▸ **Instructions for the task**:
Restate all of the data precisely, omitting nothing.

▸ **Exercise data**:
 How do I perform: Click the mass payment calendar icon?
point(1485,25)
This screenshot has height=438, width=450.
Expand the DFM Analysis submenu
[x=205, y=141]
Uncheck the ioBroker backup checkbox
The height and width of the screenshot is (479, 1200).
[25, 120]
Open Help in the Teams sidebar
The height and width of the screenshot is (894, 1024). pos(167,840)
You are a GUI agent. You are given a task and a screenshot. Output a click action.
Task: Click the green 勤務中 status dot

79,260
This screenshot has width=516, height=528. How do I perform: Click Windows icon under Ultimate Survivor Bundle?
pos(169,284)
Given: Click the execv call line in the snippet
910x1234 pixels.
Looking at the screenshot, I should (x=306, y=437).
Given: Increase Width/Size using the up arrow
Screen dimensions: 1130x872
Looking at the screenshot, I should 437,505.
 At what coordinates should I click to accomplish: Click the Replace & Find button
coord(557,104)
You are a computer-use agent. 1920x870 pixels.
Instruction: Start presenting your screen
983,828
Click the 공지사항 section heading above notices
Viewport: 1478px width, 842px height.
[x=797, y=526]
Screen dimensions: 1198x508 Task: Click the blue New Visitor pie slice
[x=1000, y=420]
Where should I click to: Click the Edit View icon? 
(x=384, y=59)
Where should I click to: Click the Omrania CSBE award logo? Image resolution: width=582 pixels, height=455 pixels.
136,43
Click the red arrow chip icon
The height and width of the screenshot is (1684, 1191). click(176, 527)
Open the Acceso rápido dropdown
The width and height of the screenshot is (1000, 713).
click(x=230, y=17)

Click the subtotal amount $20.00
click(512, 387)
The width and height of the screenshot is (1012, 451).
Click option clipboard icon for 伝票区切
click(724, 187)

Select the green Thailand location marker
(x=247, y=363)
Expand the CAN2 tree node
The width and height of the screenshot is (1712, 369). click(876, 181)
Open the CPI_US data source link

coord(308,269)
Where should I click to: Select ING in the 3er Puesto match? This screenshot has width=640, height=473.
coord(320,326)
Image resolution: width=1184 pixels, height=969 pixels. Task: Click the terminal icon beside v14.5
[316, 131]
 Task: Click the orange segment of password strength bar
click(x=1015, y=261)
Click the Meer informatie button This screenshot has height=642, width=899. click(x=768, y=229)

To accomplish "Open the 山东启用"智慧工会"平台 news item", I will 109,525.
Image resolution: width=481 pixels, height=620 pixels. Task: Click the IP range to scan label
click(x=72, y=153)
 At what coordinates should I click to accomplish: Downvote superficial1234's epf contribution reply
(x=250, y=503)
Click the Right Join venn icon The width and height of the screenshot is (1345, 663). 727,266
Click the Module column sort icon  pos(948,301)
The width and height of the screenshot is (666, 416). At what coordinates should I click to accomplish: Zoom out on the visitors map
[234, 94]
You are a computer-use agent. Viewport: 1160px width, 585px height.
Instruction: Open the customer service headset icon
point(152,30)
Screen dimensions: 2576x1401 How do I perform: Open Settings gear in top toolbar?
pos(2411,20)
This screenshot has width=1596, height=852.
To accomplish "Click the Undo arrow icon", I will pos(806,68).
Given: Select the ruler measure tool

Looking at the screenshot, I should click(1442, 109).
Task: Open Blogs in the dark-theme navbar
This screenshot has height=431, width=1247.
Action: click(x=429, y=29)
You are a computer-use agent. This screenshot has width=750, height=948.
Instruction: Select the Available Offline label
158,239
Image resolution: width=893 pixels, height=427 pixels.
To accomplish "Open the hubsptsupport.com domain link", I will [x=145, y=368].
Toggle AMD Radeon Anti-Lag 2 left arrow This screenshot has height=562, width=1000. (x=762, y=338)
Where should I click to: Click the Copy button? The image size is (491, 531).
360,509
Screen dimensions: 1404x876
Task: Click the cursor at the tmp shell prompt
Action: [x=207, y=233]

▸ **Response**:
 How do I perform: Click the mass payment calendar icon?
point(1485,25)
This screenshot has height=438, width=450.
Expand the DFM Analysis submenu
[x=205, y=141]
Uncheck the ioBroker backup checkbox
The height and width of the screenshot is (479, 1200).
[25, 120]
Open Help in the Teams sidebar
The height and width of the screenshot is (894, 1024). pos(167,840)
You are a GUI agent. You are given a task and a screenshot. Output a click action.
Task: Click the green 勤務中 status dot

79,260
This screenshot has width=516, height=528. How do I perform: Click Windows icon under Ultimate Survivor Bundle?
pos(169,284)
Given: Click the execv call line in the snippet
910x1234 pixels.
Looking at the screenshot, I should (x=306, y=437).
Given: Increase Width/Size using the up arrow
Screen dimensions: 1130x872
Looking at the screenshot, I should 437,505.
 At what coordinates should I click to accomplish: Click the Replace & Find button
coord(557,104)
You are a computer-use agent. 1920x870 pixels.
Instruction: Start presenting your screen
983,828
Click the 공지사항 section heading above notices
Viewport: 1478px width, 842px height.
[x=797, y=526]
Screen dimensions: 1198x508 Task: Click the blue New Visitor pie slice
[x=1000, y=420]
Where should I click to: Click the Edit View icon? 
(x=384, y=59)
Where should I click to: Click the Omrania CSBE award logo? Image resolution: width=582 pixels, height=455 pixels.
136,43
Click the red arrow chip icon
The height and width of the screenshot is (1684, 1191). click(176, 527)
Open the Acceso rápido dropdown
The width and height of the screenshot is (1000, 713).
click(x=230, y=17)

Click the subtotal amount $20.00
click(512, 387)
The width and height of the screenshot is (1012, 451).
Click option clipboard icon for 伝票区切
click(724, 187)

Select the green Thailand location marker
(x=247, y=363)
Expand the CAN2 tree node
The width and height of the screenshot is (1712, 369). click(876, 181)
Open the CPI_US data source link

coord(308,269)
Where should I click to: Select ING in the 3er Puesto match? This screenshot has width=640, height=473.
coord(320,326)
Image resolution: width=1184 pixels, height=969 pixels. Task: Click the terminal icon beside v14.5
[316, 131]
 Task: Click the orange segment of password strength bar
click(x=1015, y=261)
Click the Meer informatie button This screenshot has height=642, width=899. click(x=768, y=229)

To accomplish "Open the 山东启用"智慧工会"平台 news item", I will 109,525.
Image resolution: width=481 pixels, height=620 pixels. Task: Click the IP range to scan label
click(x=72, y=153)
 At what coordinates should I click to accomplish: Downvote superficial1234's epf contribution reply
(x=250, y=503)
Click the Right Join venn icon The width and height of the screenshot is (1345, 663). 727,266
Click the Module column sort icon  pos(948,301)
The width and height of the screenshot is (666, 416). At what coordinates should I click to accomplish: Zoom out on the visitors map
[234, 94]
You are a computer-use agent. Viewport: 1160px width, 585px height.
Instruction: Open the customer service headset icon
point(152,30)
Screen dimensions: 2576x1401 How do I perform: Open Settings gear in top toolbar?
pos(2411,20)
This screenshot has width=1596, height=852.
To accomplish "Click the Undo arrow icon", I will pos(806,68).
Given: Select the ruler measure tool

Looking at the screenshot, I should click(1442, 109).
Task: Open Blogs in the dark-theme navbar
This screenshot has height=431, width=1247.
Action: click(x=429, y=29)
You are a computer-use agent. This screenshot has width=750, height=948.
Instruction: Select the Available Offline label
158,239
Image resolution: width=893 pixels, height=427 pixels.
To accomplish "Open the hubsptsupport.com domain link", I will [x=145, y=368].
Toggle AMD Radeon Anti-Lag 2 left arrow This screenshot has height=562, width=1000. (x=762, y=338)
Where should I click to: Click the Copy button? The image size is (491, 531).
360,509
Screen dimensions: 1404x876
Task: Click the cursor at the tmp shell prompt
Action: [x=207, y=233]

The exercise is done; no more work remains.